Andrew Carnegie

View item information

A photo of Andrew Carnegie, 1875. Courtesy of The New York Public Library.

Steel magnate Andrew Carnegie became one of the wealthiest industrialists in America but gave much of his fortune away for the "improvement of mankind." When asked about the best philanthropic gift he could give to a community, his answer was a free library.

Carnegie, who was born in Scotland and moved with his family to Pittsburgh at thirteen years old, grew up in poverty. A turning point for young Carnegie, which would help guide his work as a philanthropist years later, was spending Saturday afternoons at a local private library at the invitation of a wealthy Pittsburgh man.
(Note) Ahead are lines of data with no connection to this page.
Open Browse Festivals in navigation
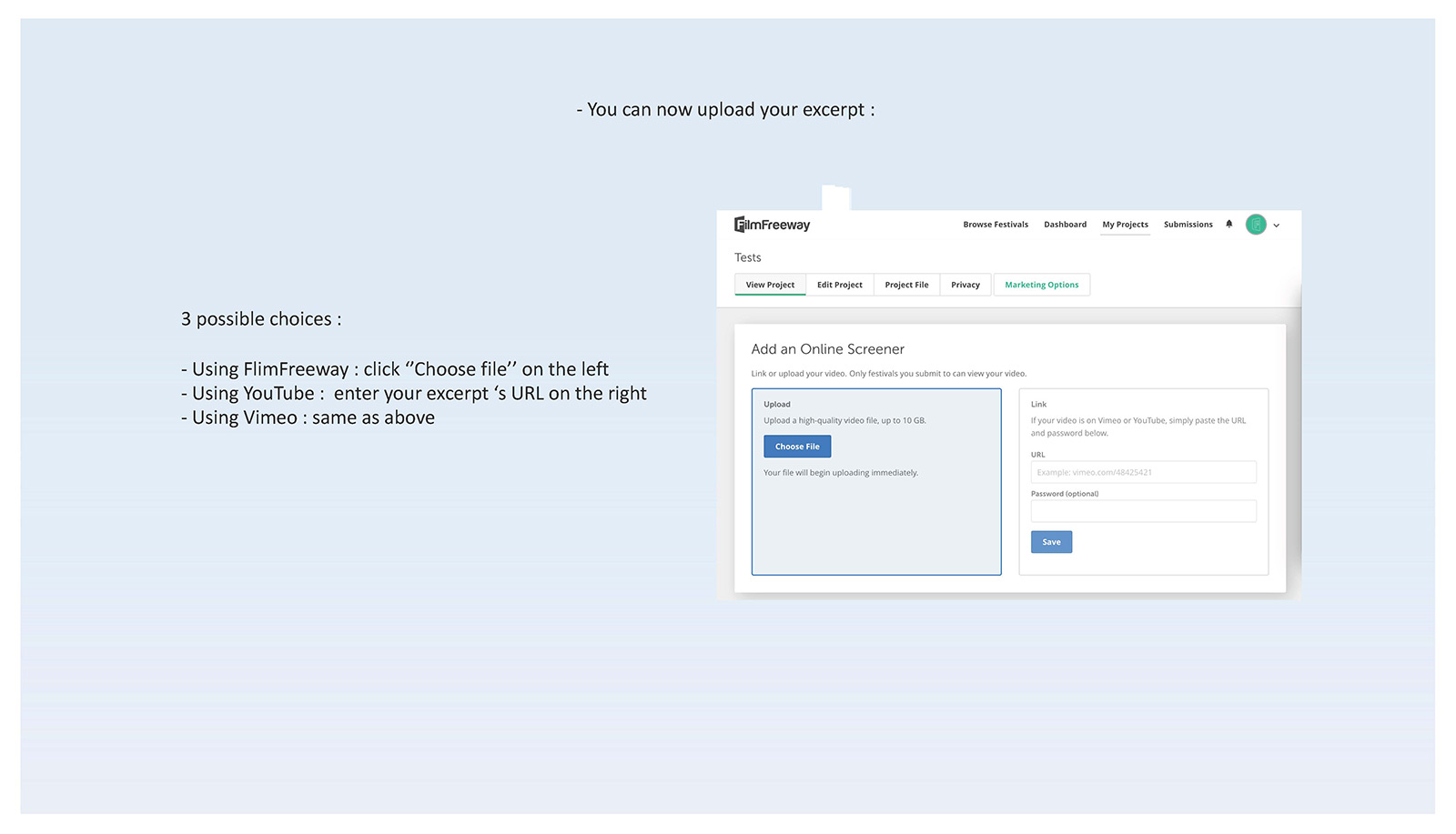This screenshot has height=834, width=1456. point(996,225)
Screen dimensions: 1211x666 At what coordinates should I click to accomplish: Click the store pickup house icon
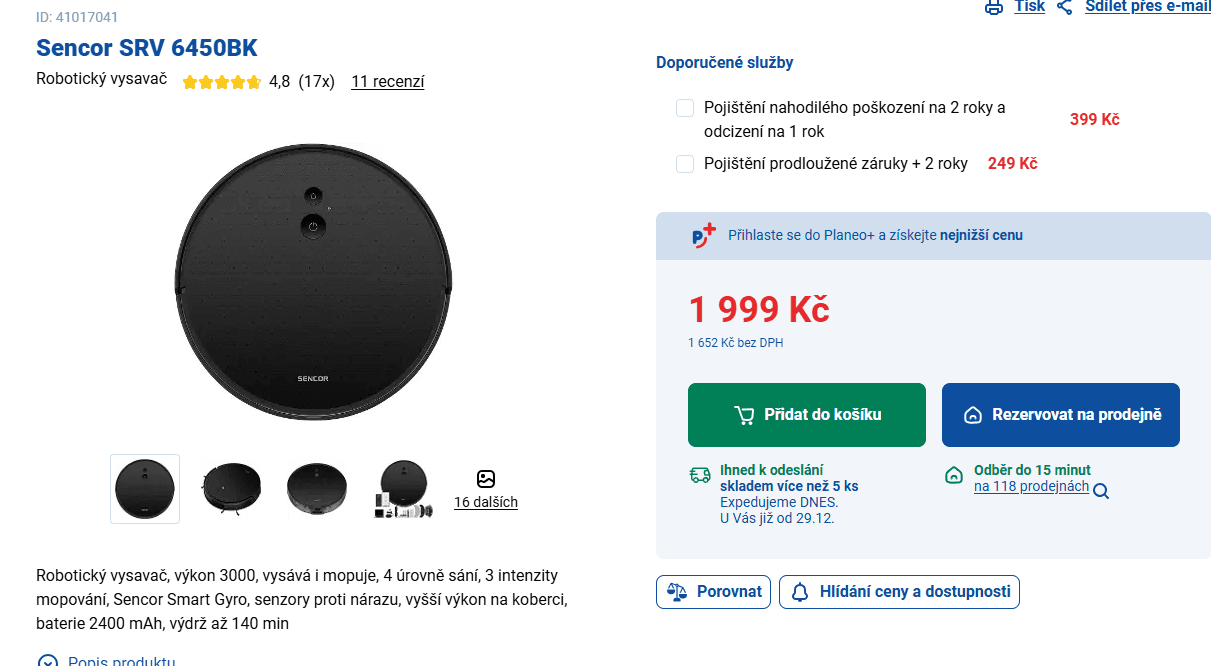coord(954,475)

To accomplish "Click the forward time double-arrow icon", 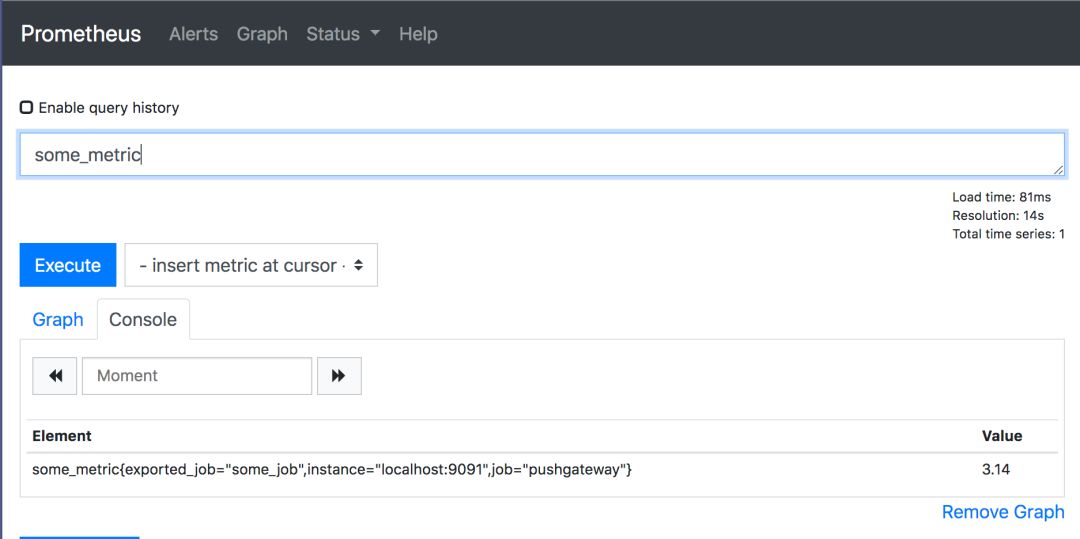I will click(339, 376).
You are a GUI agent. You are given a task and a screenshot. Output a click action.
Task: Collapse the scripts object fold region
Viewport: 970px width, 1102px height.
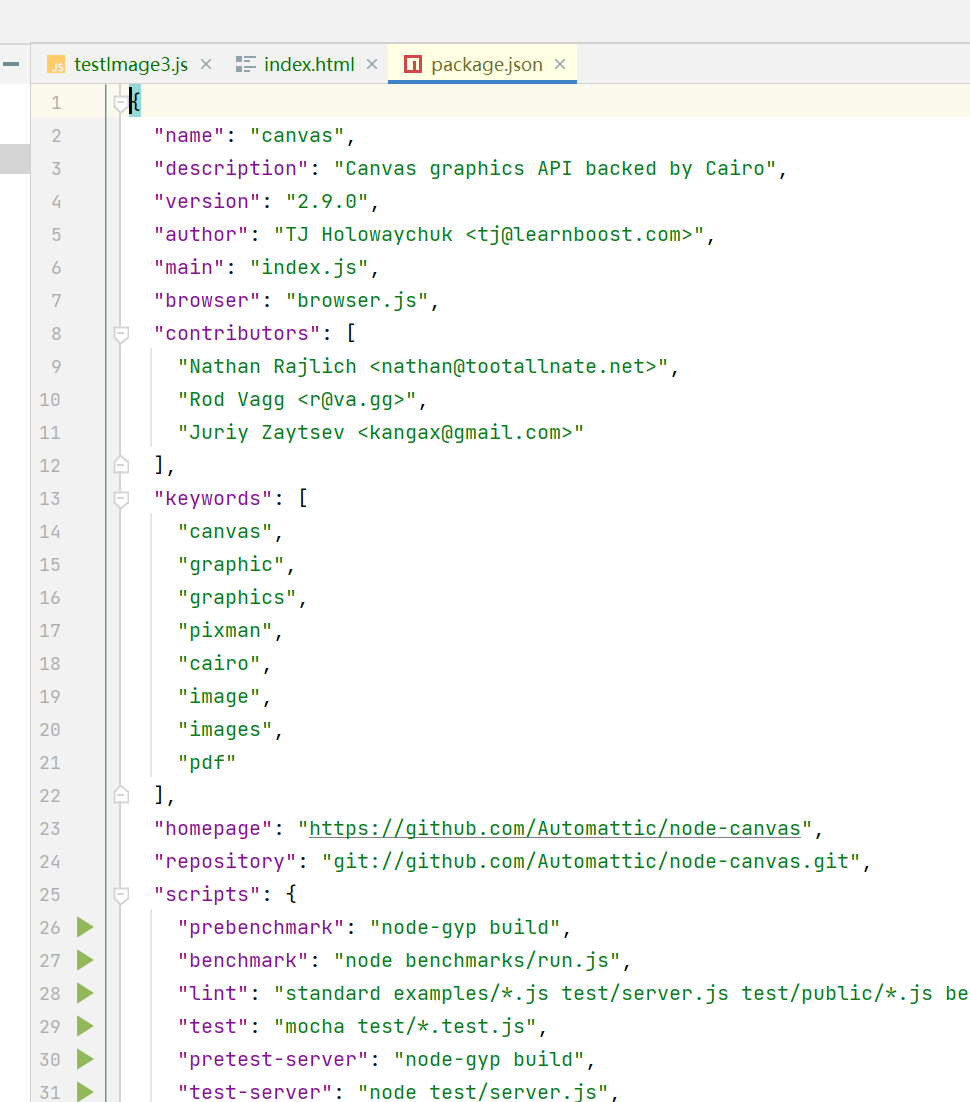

Carnegie eventually became superintendent of the city's division of the Pennsylvania Railroad, but quit after seeing new opportunities in the iron industry after the Civil War. It proved a risk that paid off in a big way. Carnegie's Keystone Bridge Company (which worked to replace wooden bridges with iron ones), his later Carnegie Steel Company, and investments in the United States Steel Corporation, made Carnegie a fortune as a steel tycoon. But some of his big business choices had dire consequences for working-class Americans—like the Homestead Strike and the Johnstown Flood—that tarnished his reputation and then fueled his desire to rehabilitate it through philanthropy.

In his autobiography, Carnegie remembered that, as a child, "I resolved, if wealth ever came to me, that it should be used to establish free libraries." And he did, providing public libraries to communities across the country, all engraved, at his request, with an image of a rising sun and "Let there be light."